Les femmes SDN qui cherchent à joindre les deux bouts ont tendance à chercher la zone grise, à travailler « à l’intérieur du foyer », en vendant des produits sur Etsy ou en monétisant le fait d’être blogueur ou influenceur. Les systèmes de marketing multi-niveaux, dans lesquels les gens vendent des produits à leurs amis ou voisins, sont également extrêmement populaires comme moyen de suivre la politique de l’église tout en contribuant financièrement. « Il y a tellement de pression dans la culture LDS pour être une mère au foyer », a déclaré Alyx Garner, mère mormone et consultante en rouge à lèvres Lipsense, à l’affilié CBS de l’Utah, KUTV. La vente directe n’est pas le moyen le plus lucratif de gagner sa vie-Garner pourrait gagner 1 250 dollars en un mois-mais c’est un compromis entre son besoin d’avoir un revenu et son désir d’adhérer à la politique de l’église.

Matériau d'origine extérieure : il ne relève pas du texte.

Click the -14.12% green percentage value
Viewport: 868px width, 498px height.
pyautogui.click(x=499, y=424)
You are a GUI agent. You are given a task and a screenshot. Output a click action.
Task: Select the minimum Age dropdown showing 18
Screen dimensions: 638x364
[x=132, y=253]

Même si l’église reste inébranlable, les ménages mormons sont toujours soumis à des forces économiques plus larges. Dans l’ensemble des États-Unis, seules les familles les plus riches peuvent facilement s’en sortir avec un seul salaire. Aujourd’hui âgée de 80 ans, Mme Bushman a passé les dernières décennies de sa vie dans le monde universitaire, se spécialisant dans l’histoire des femmes domestiques. Elle rencontre de nombreuses femmes qui aimeraient suivre la politique de l’Église, mais qui n’en ont tout simplement pas les moyens. « C’est une situation misérable », a-t-elle déclaré à Quartz. « Il y a très peu de soutien pour les mères au foyer, et les familles peuvent maintenant difficilement s’en sortir avec moins de deux revenus. »

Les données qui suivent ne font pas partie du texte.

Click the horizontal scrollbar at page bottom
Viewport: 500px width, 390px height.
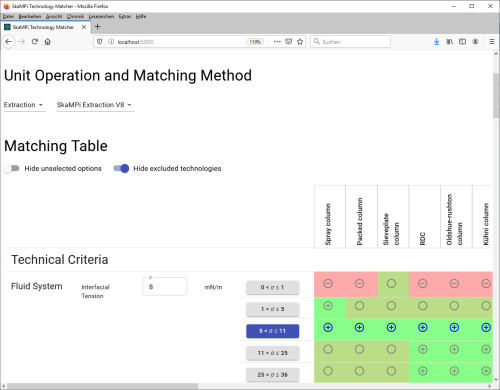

Il n’est pas difficile de voir comment cet échec de la modernisation fait peser un fardeau indu sur les femmes. Si elles ne travaillent pas, leurs familles risquent de se débattre économiquement. Et si elles le font, elles sont confrontées à une énorme pression sociale, ou à l’implication qu’elles sont de mauvaises mères. Les femmes qui ont recours à la garde d’enfants, par exemple, doivent supporter la honte d’aller littéralement à l’encontre de la parole de leur religion, qui considère la maternité comme un « service divin qui ne peut être transmis à d’autres ». C’est un boulet – et un boulet que beaucoup de femmes ont du mal à démêler.
Pour les dirigeants de la SDN, le défi est également énorme. Ayant adopté une approche aussi tranchée du rôle des femmes, il est difficile d’argumenter que Dieu a changé d’avis, ou que les prophètes précédents se sont trompés. Mais comme de plus en plus de femmes mormones poursuivent leurs études, se marient plus tard et s’engagent dans des missions, certains dirigeants s’orientent vers une approche plus permissive. S’exprimant en 2011, l’ancien de l’église Quentin Cook a fait l’éloge des mères au foyer – mais a ajouté que les sœurs qui travaillaient à l’extérieur du foyer n’étaient pas nécessairement « moins vaillantes ». »
Correction : Une version antérieure de cet article indiquait que les membres de l’Église de Jésus-Christ des saints des derniers jours croient en la Sainte Trinité. En fait, ils croient au Père, au Fils et au Saint-Esprit en tant qu’entités distinctes.